**EXERCISE GOAL**
Transcribe each entry in full, and leave the images out.

**EXTRACTED RECORDS**
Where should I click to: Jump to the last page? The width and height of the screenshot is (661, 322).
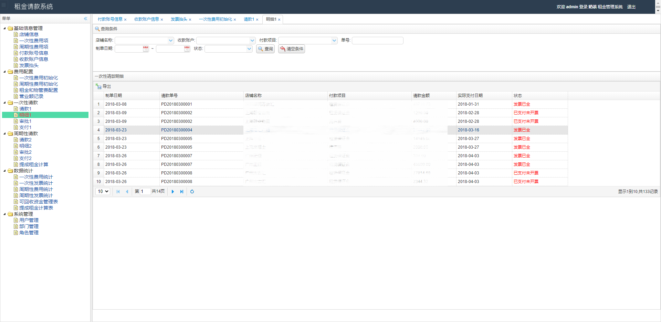click(x=182, y=192)
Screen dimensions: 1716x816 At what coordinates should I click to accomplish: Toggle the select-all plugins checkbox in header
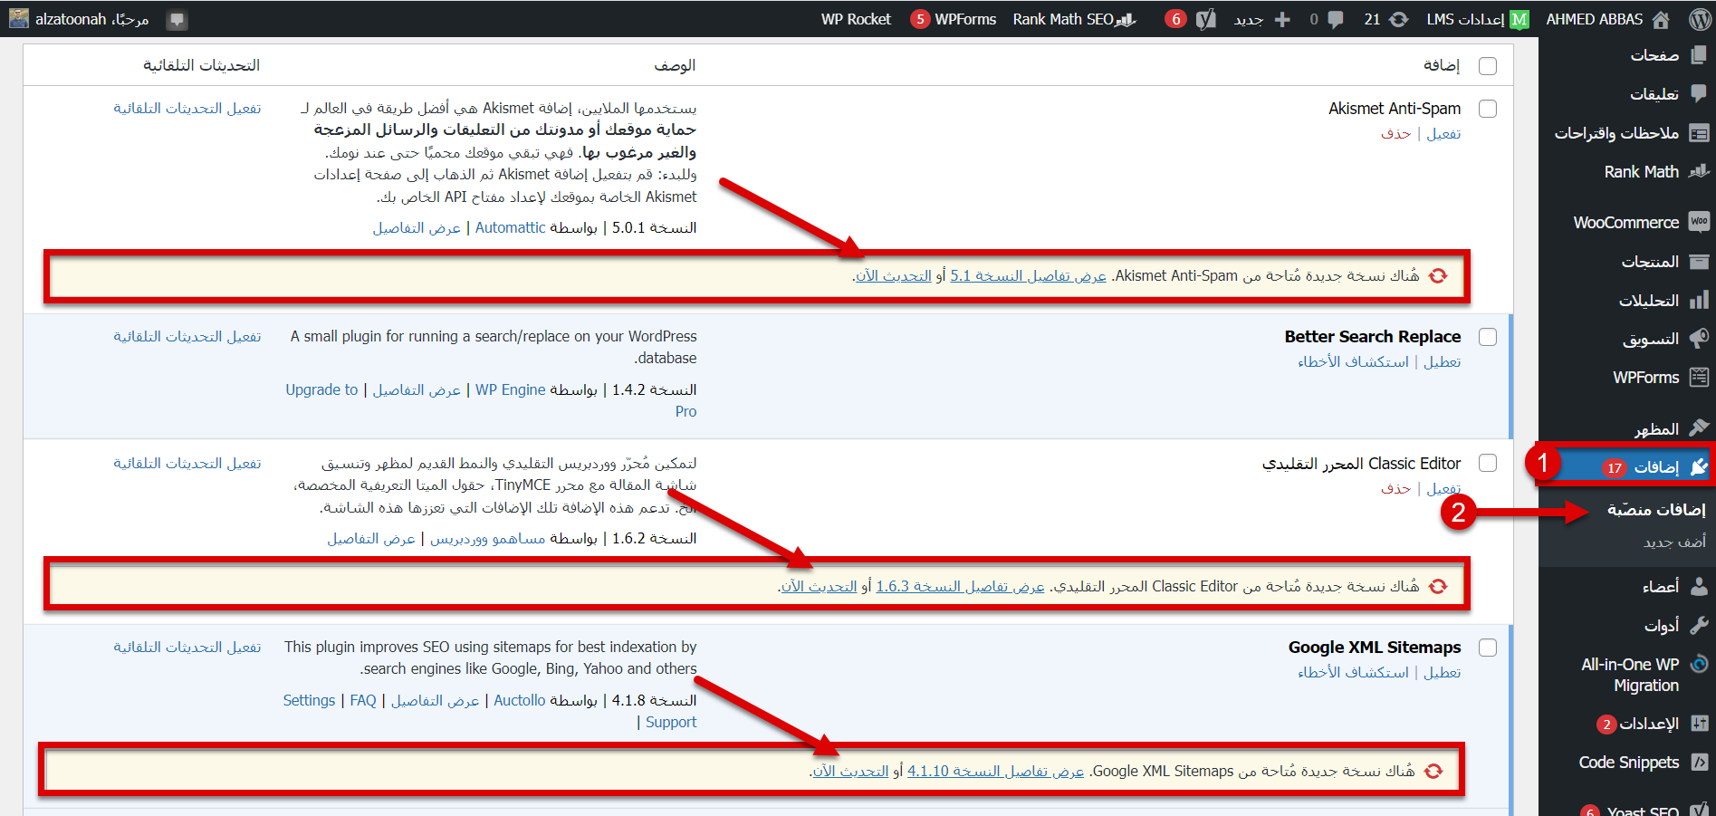(1487, 66)
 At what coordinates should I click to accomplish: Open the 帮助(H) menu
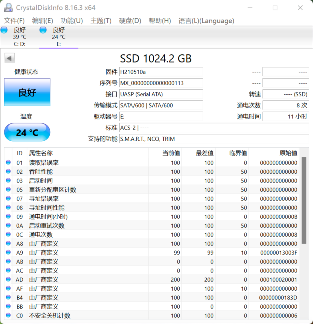point(159,21)
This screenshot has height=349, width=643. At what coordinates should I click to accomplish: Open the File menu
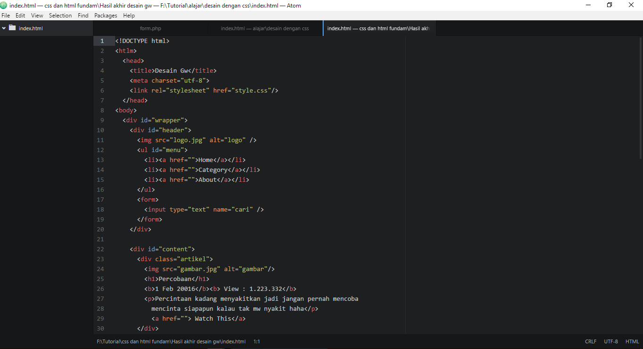coord(6,15)
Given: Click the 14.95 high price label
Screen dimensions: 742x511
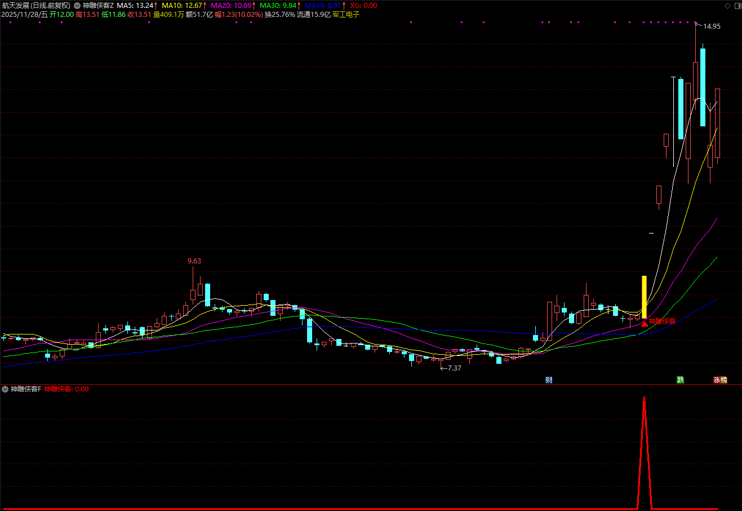Looking at the screenshot, I should click(712, 27).
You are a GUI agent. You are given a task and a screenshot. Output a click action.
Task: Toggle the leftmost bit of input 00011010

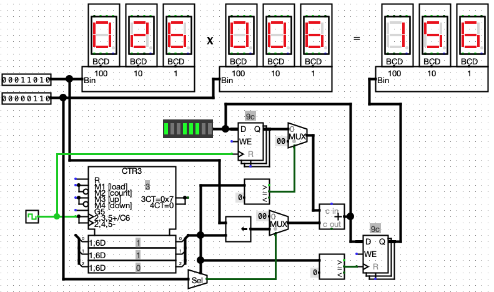[x=4, y=80]
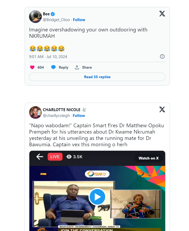Open Charlotte Nicole's profile avatar
Screen dimensions: 189x231
[x=35, y=112]
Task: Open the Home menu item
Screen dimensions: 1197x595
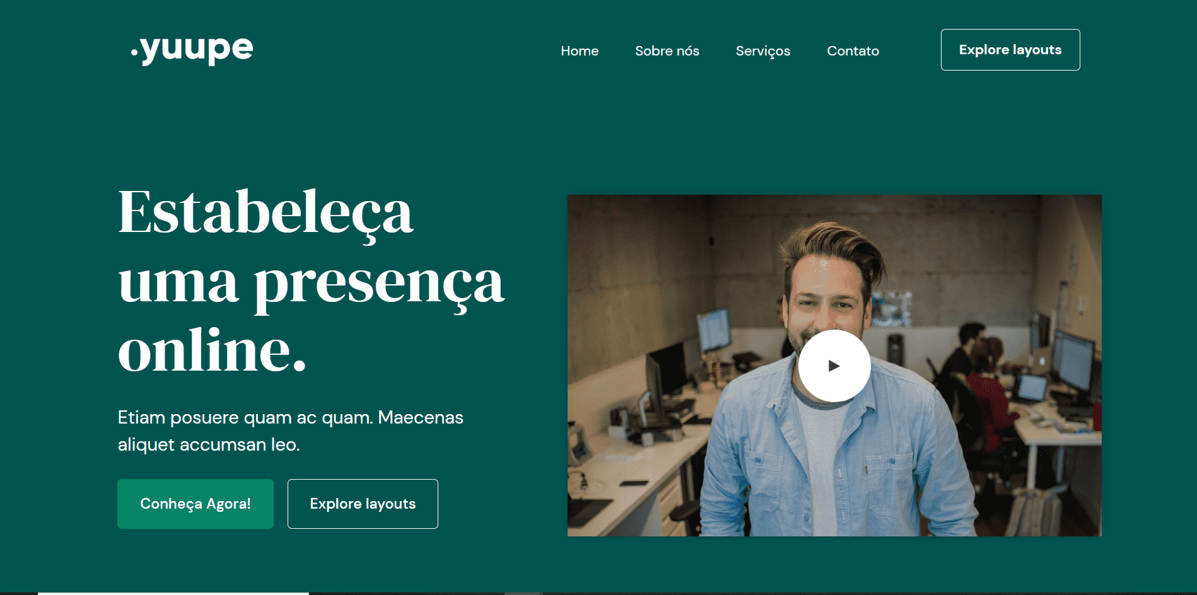Action: click(x=580, y=50)
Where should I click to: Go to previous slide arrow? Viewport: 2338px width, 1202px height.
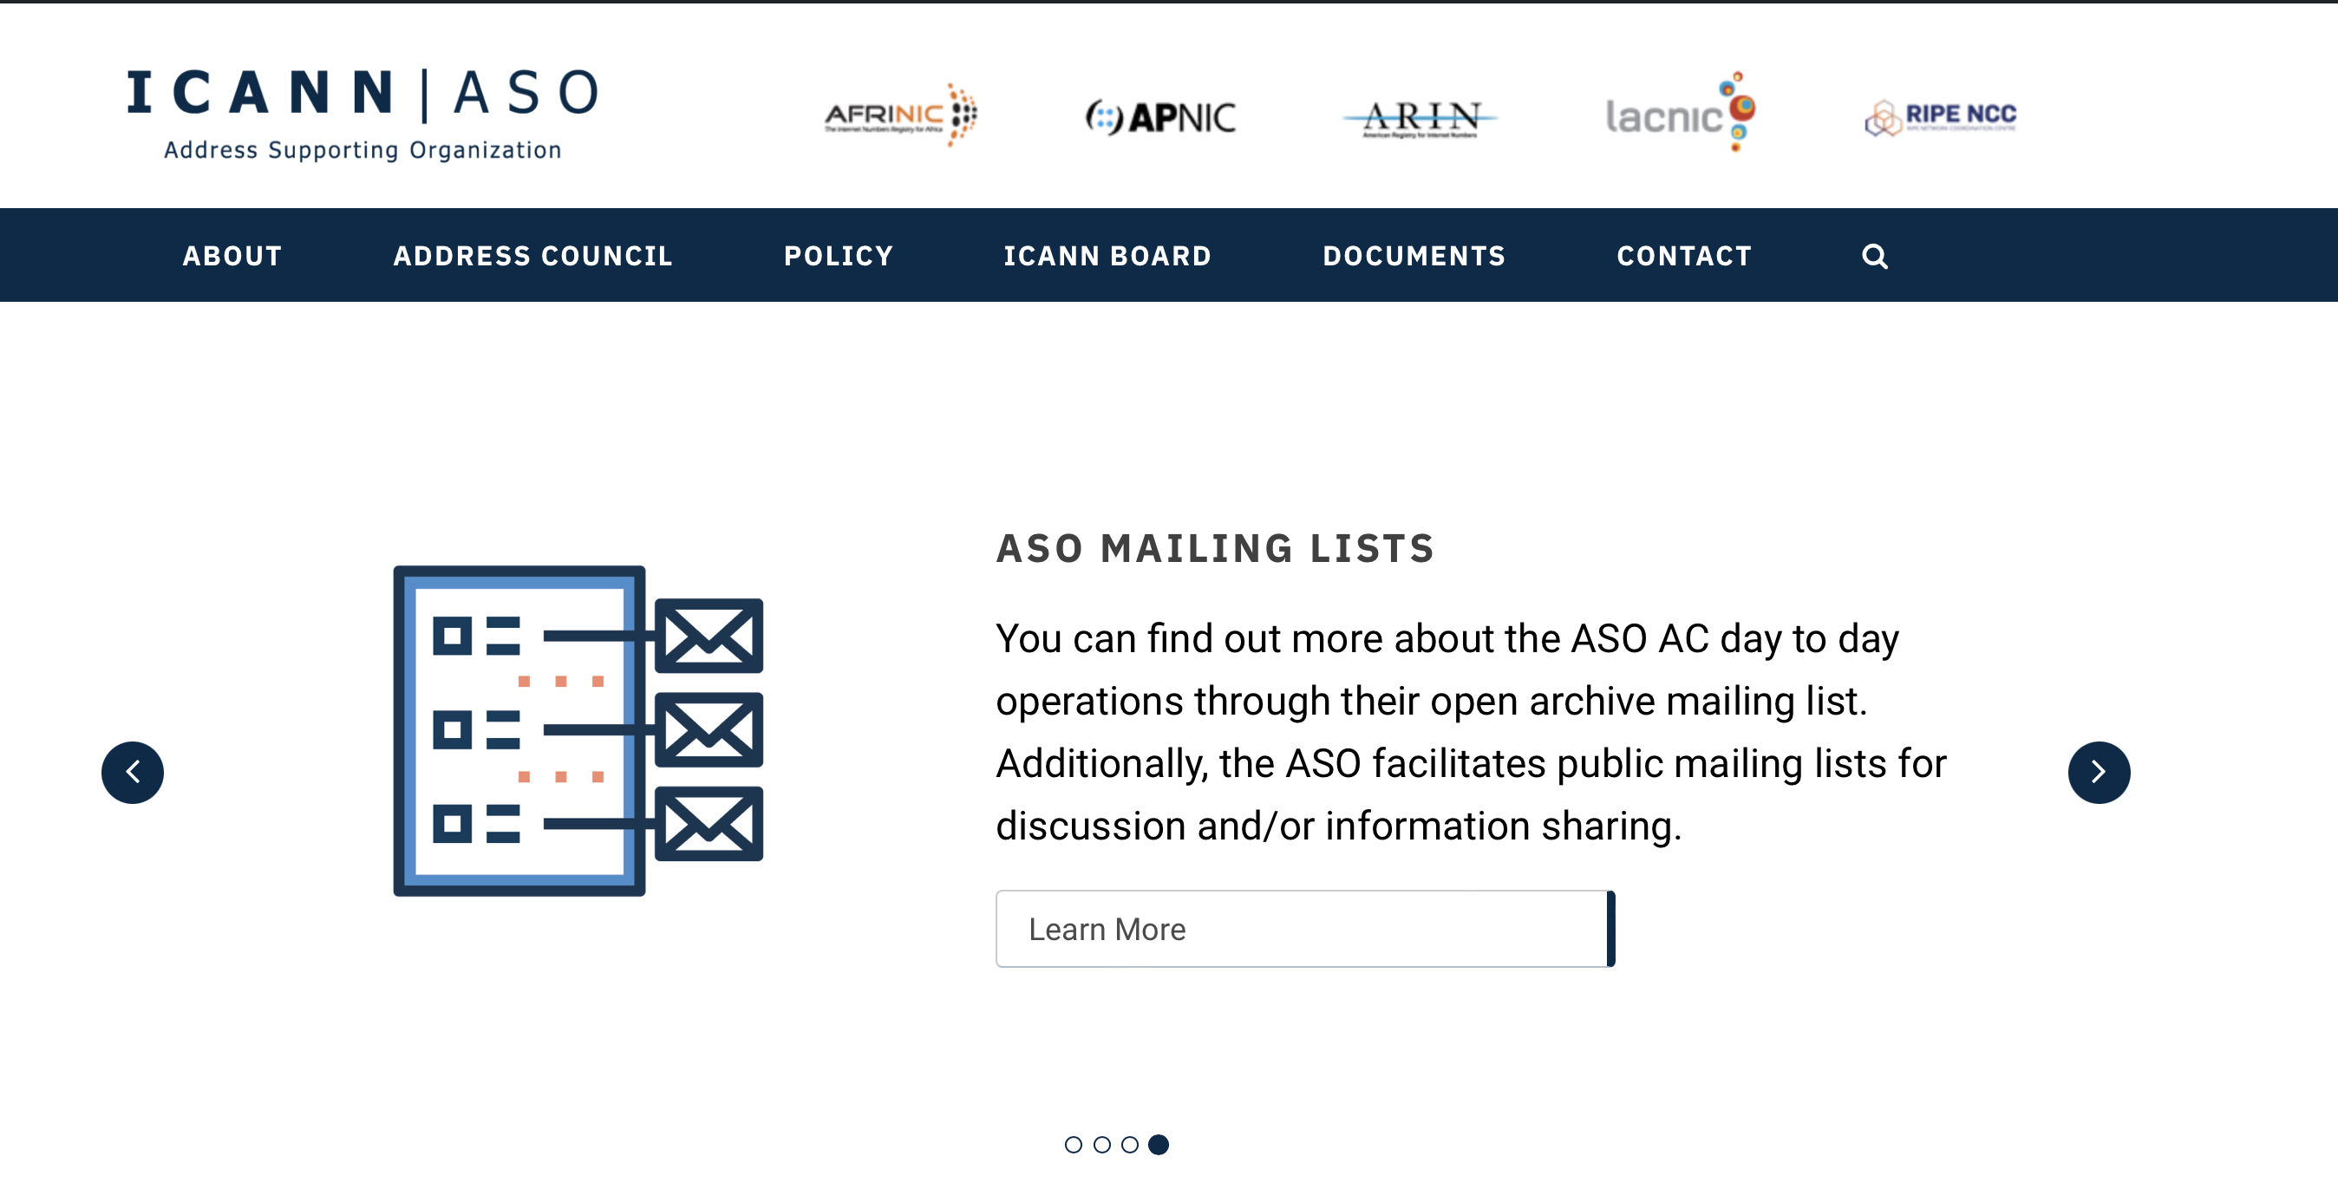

**OUTPUT BELOW**
Where should I click to: Jump to the last page? The width and height of the screenshot is (661, 322).
click(x=182, y=192)
Screen dimensions: 1716x816 At what coordinates should I click to accomplish: Toggle the select-all plugins checkbox in header
(1487, 66)
 At what coordinates should I click to accomplish: Open the 帮助(H) menu
point(159,21)
This screenshot has height=349, width=643. At what coordinates should I click to accomplish: Open the File menu
coord(6,15)
Given: Click the 14.95 high price label
Screen dimensions: 742x511
Looking at the screenshot, I should click(712, 27).
You are a GUI agent. You are given a task and a screenshot. Output a click action.
Task: Toggle the leftmost bit of input 00011010

[x=4, y=80]
Open Charlotte Nicole's profile avatar
Screen dimensions: 189x231
[x=35, y=112]
Task: Open the Home menu item
Screen dimensions: 1197x595
Action: click(x=580, y=50)
Where should I click to: Go to previous slide arrow? Viewport: 2338px width, 1202px height.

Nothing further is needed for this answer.